Bosutinib or Imatinib Safe, Effective in Patients With Philadelphia Chromosome-Positive Chronic Phase Chronic Myeloid Leukemia

ORLANDO, Fla.—A high combined percentage of newly diagnosed patients with Philadelphia chromosome-positive (Ph+) chronic phase (CP) chronic myeloid leukemia (CML) treated with bosutinib or imatinib achieve major molecular response (MMR), complete cytogenetic response (CCyR), and complete hematologic response (CHR), with a relatively low incidence of generally manageable grade 3 events, results of a randomized, open label, phase 3 study have found.

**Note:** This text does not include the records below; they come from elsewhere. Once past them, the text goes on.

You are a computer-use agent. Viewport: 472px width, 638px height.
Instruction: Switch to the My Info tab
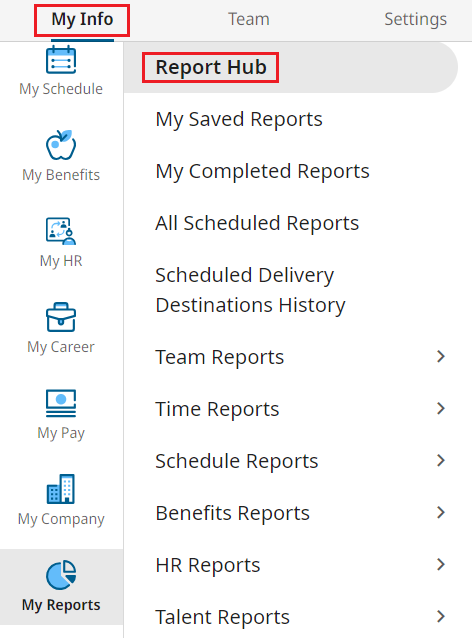[82, 20]
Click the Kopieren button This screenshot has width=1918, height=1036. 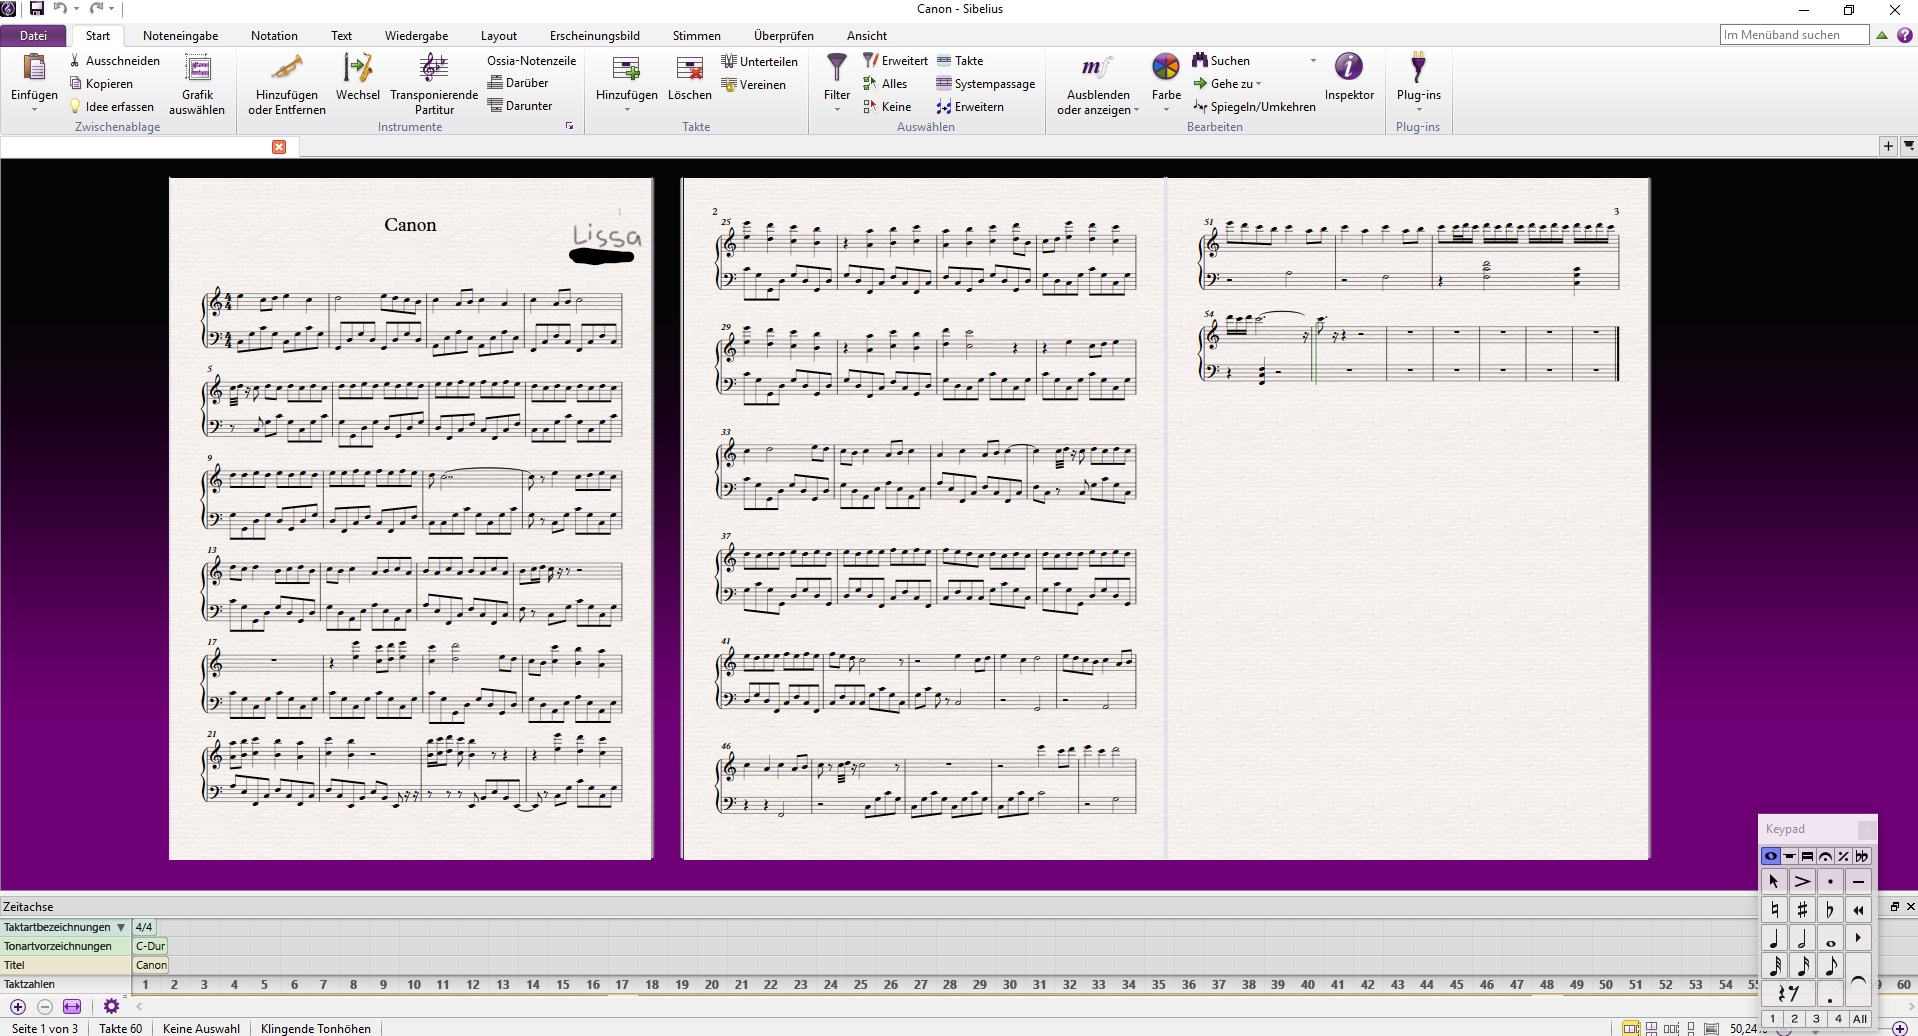click(x=109, y=84)
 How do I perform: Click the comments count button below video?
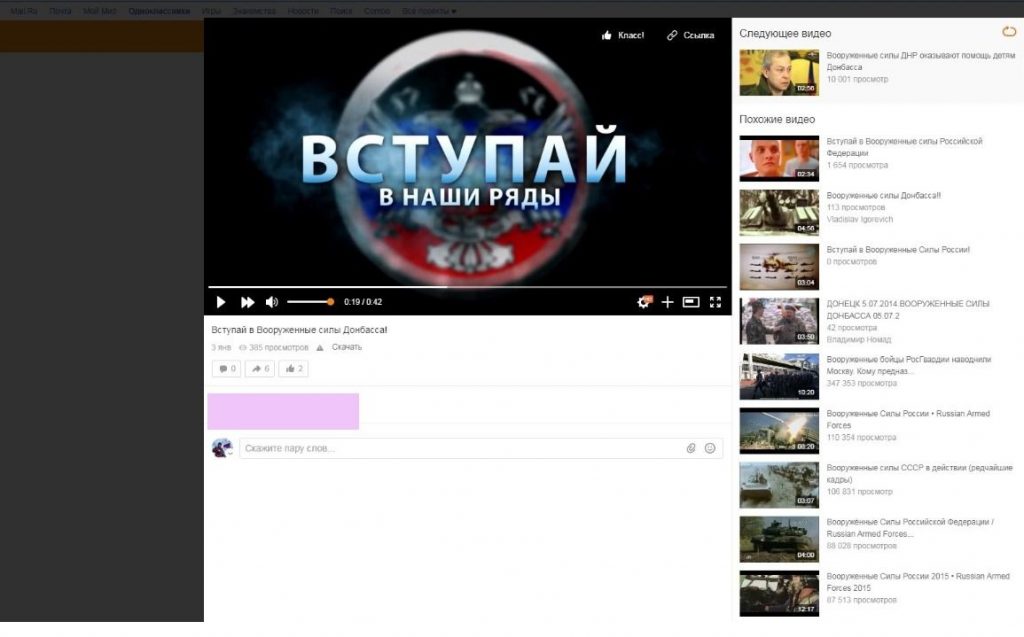tap(227, 368)
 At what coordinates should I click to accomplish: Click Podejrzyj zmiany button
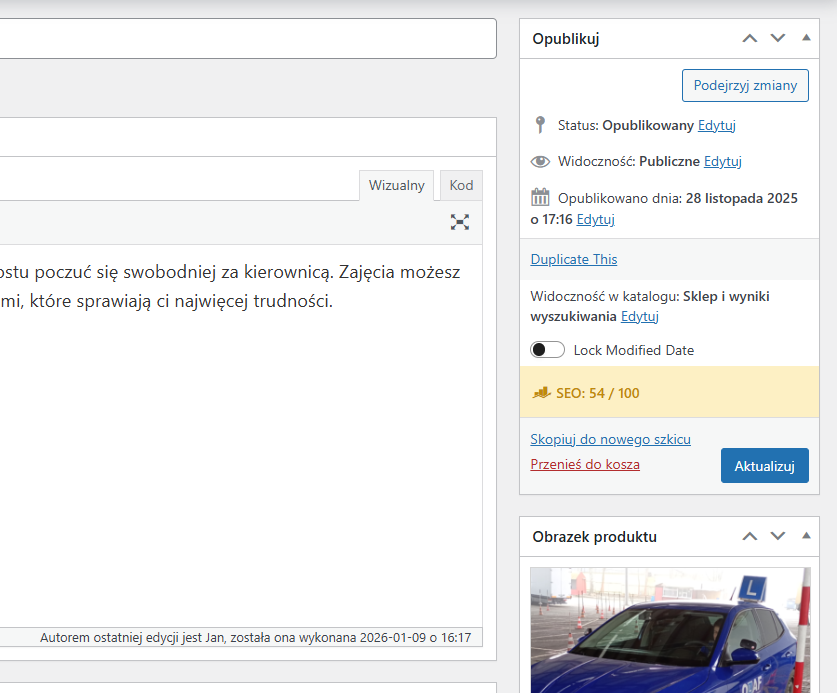(744, 85)
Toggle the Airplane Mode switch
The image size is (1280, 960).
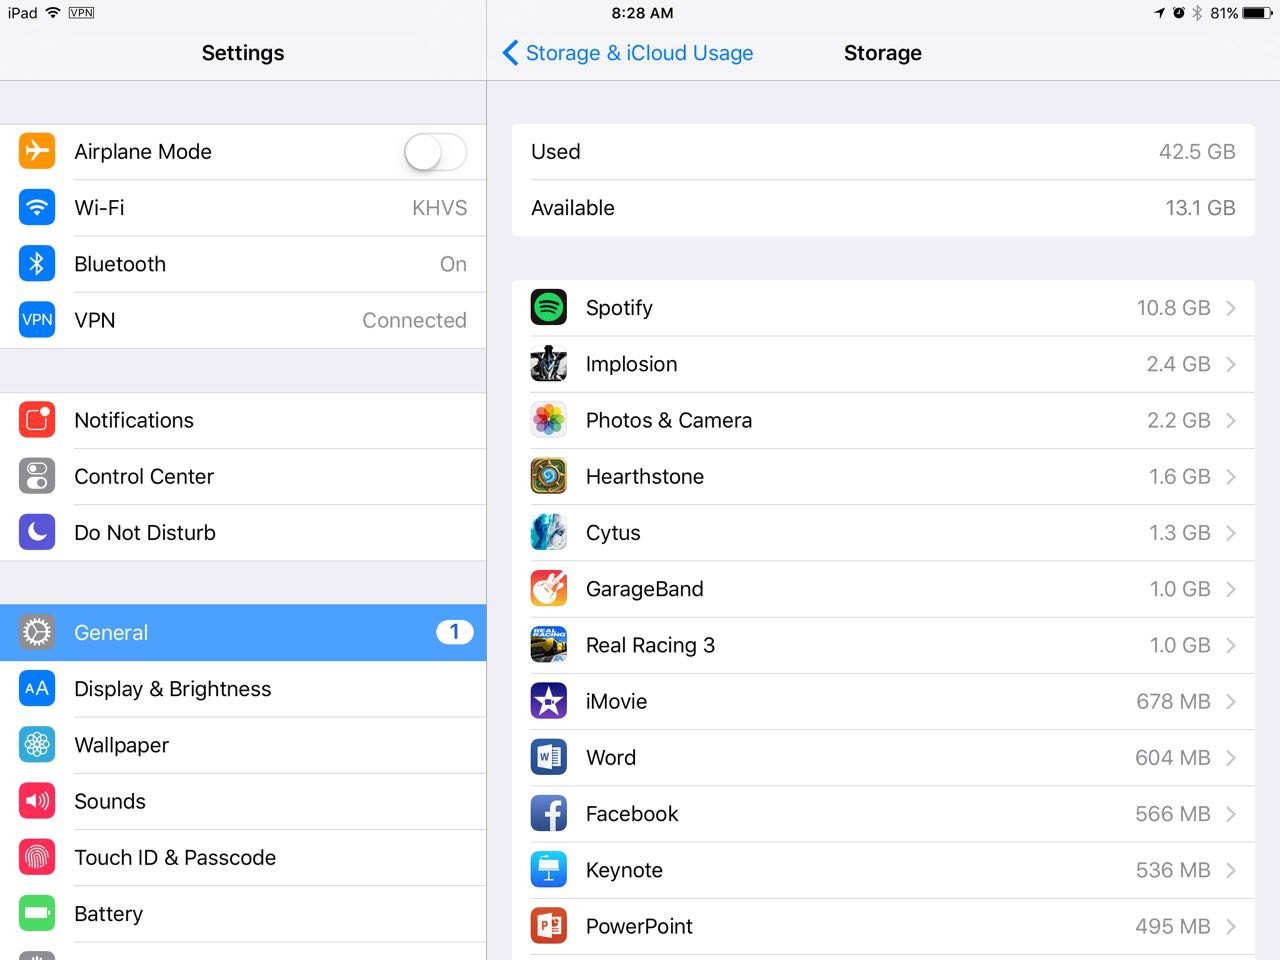(435, 152)
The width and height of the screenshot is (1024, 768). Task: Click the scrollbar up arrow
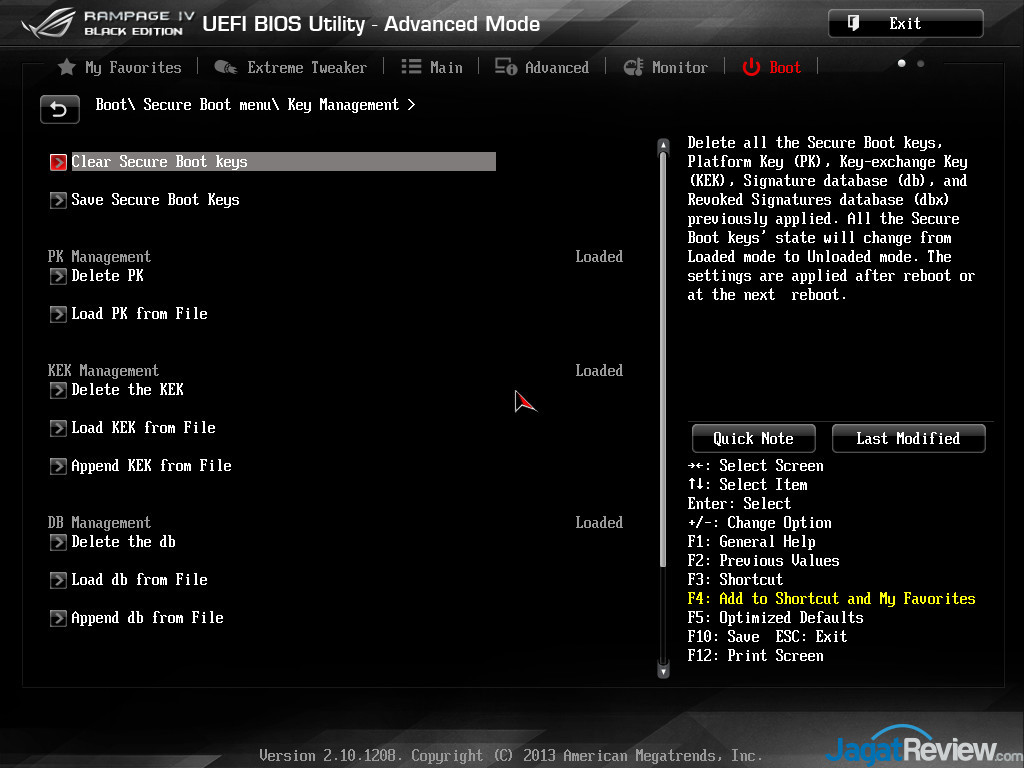(662, 147)
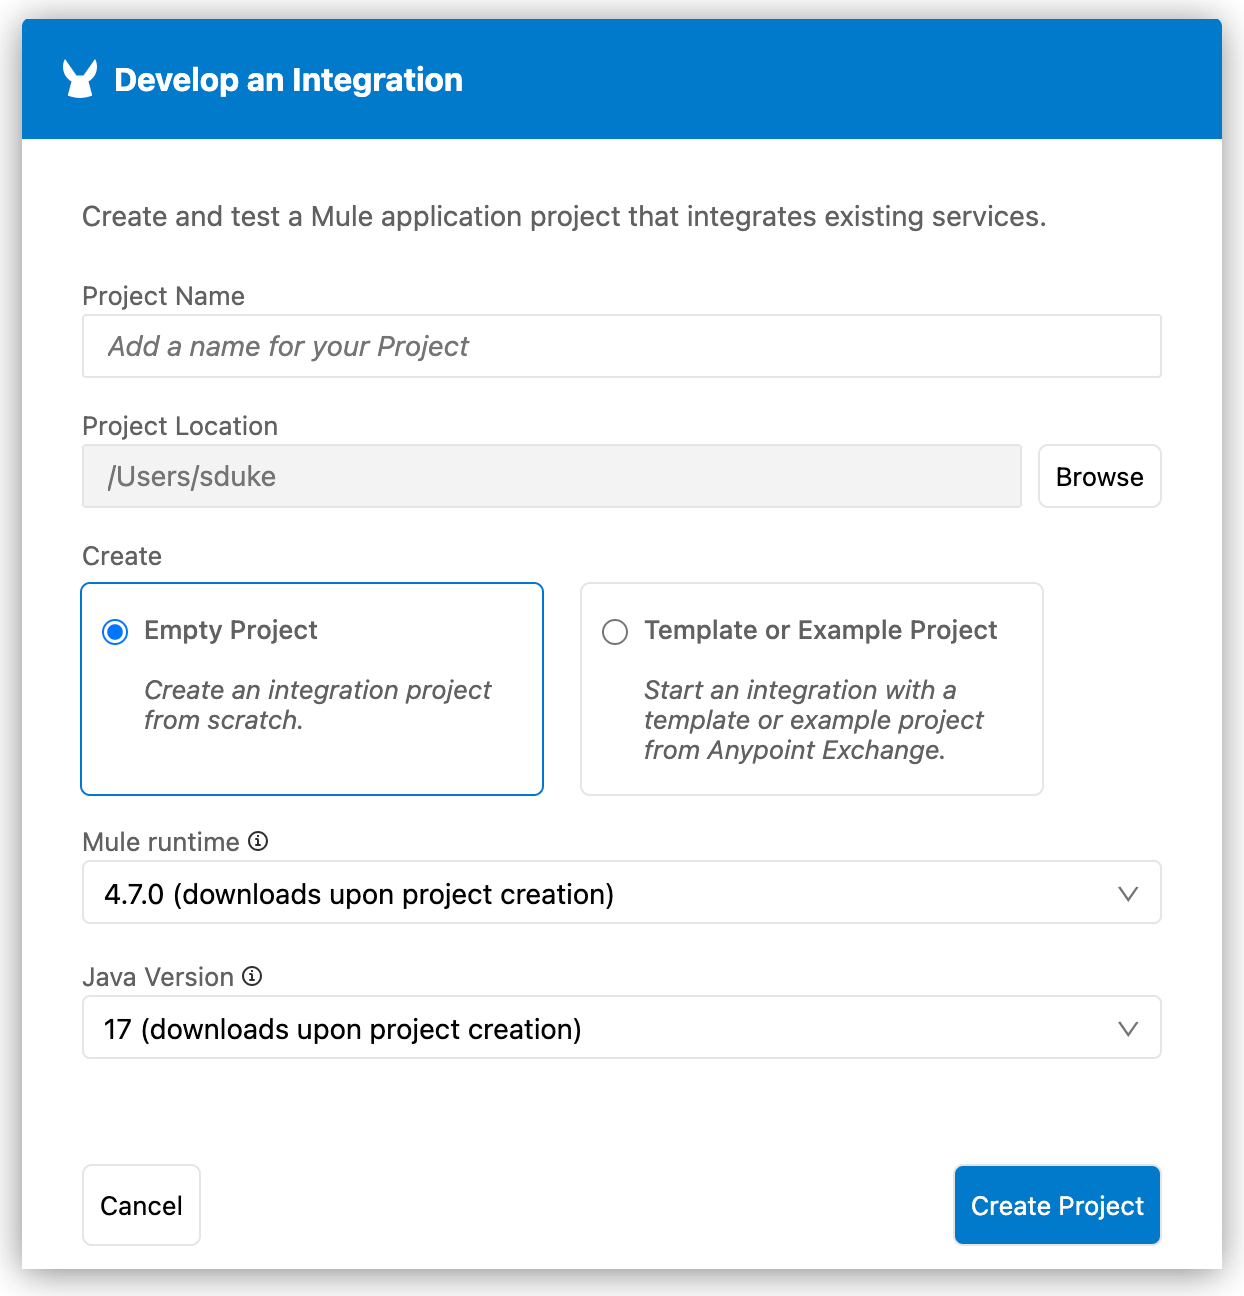The width and height of the screenshot is (1244, 1296).
Task: Click the /Users/sduke Project Location field
Action: point(551,476)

Bosutinib, an orally bioavailable dual Src/Abl tyrosine kinase inhibitor (TKI), with minimal inhibitory activity against PDGFR or c-kit, previously has demonstrated activity in patients with Ph+ CP-CML in second- and third-line treatment settings as well as in patients with advanced Ph+ leukemias following resistance or intolerance to imatinib and other TKIs, reported Carlo Gambacorti-Passerini, of University of Milano Bicocca, Monza, Italy.

The study enrolled adults aged ≥18 years with cytogenetic diagnosis of Ph+ CP CML within 6 months, adequate hepatic and renal function, and an Eastern Cooperative Oncology Group (ECOG) performance status of 0 or 1. Patients were randomized to receive oral bosutinib 500 mg/day or oral imatinib 400 mg/day. Primary efficacy end point was the rate of CCyR at 1 year; rates of hematologic response, molecular response, and progression and transformation to accelerated or blast phase were also evaluated, Dr. Gambacorti-Passerini said in an oral presentation during the 52nd American Society of Hematology Annual Meeting and Exposition.

The study randomized 502 patients. Median age was 48 years (range, 18-91 years); 56.6% were male, and median time since diagnosis was 0.7 months (range, -0.3-7.9 months; range minimum is negative due to a diagnosis of CML during the study screening period, and range maximum is >6 months because of 1 patient considered to be a major protocol violator). Median duration of treatment was 13.9 months (range, 0.03-24.8 months).

At week 48 (approximately 11 months), for both treatment arms combined, 71.5% of patients were in CCyR and 74.8% in CHR. During the study, 81.4% of patients achieved a CCyR at or before week 48, with a median time to CCyR of 24 weeks. A CHR was achieved by 82.6% of patients, with a median time to CHR of 8 weeks; and 40.6% of patients achieved a MMR, with a median time to MMR of 49-61 weeks for the 2 treatment arms.

For the combined treatment arms, common treatment-emergent adverse events (AEs) included diarrhea (43.7%), nausea (32.3%), vomiting (22.0%), rash (16.8%), pyrexia (11.6%), and fatigue (11.0%). The only grade ≥3 treatment-emergent AE observed in ≥2% of patients was diarrhea (5.2%), which was usually limited to the first weeks of treatment. Grade ≥3 hematologic laboratory abnormalities included neutropenia (14.2%), thrombocytopenia (12.4%), and anemia (5.8%). Other grade ≥3 laboratory abnormalities (≥5% of patients) included alanine aminotransferase elevation (11.6%), phosphatemia (7.6%), and aspartate aminotransferase elevation (6.4%). Overall, 22.2% patients discontinued therapy; AEs led to discontinuation or death in 12.8% of patients, and 4.2% of patients discontinued due to disease progression.

In the individual treatment arms, the rate of response at 12 months in the intent to treat population (ITT) in the bosutinib arm for CCyR was 70% versus 68% in the imatinib arm. For MMR, the bosutinib arm showed a 39% response with imatinib showing a 26% response. In this study bosutinib reduced the response time in half, versus the imatinib arm.

The most frequent side effect was diarrhea, however, this did not result in any patient discontinuations. The effect was most common in the first 30 days and most evident in grade 1/2 patients. Overall 19% of patients in the bosutinib group discontinued due to AEs, versus 6% in the imatinib group.

Treatment of bosutinib showed a superior rate of MMR at 12 months (ITT); the CCyR did not demonstrate superior rates, but did demonstrate higher rates based on the evaluable patient population. Bosutinib's AEs were distinct, but acceptable, with an increased rate of diarrhea. All AEs were reversible and no treatment related deaths were seen. These results indicate that bosutinib may offer a new treatment option in patients with CML.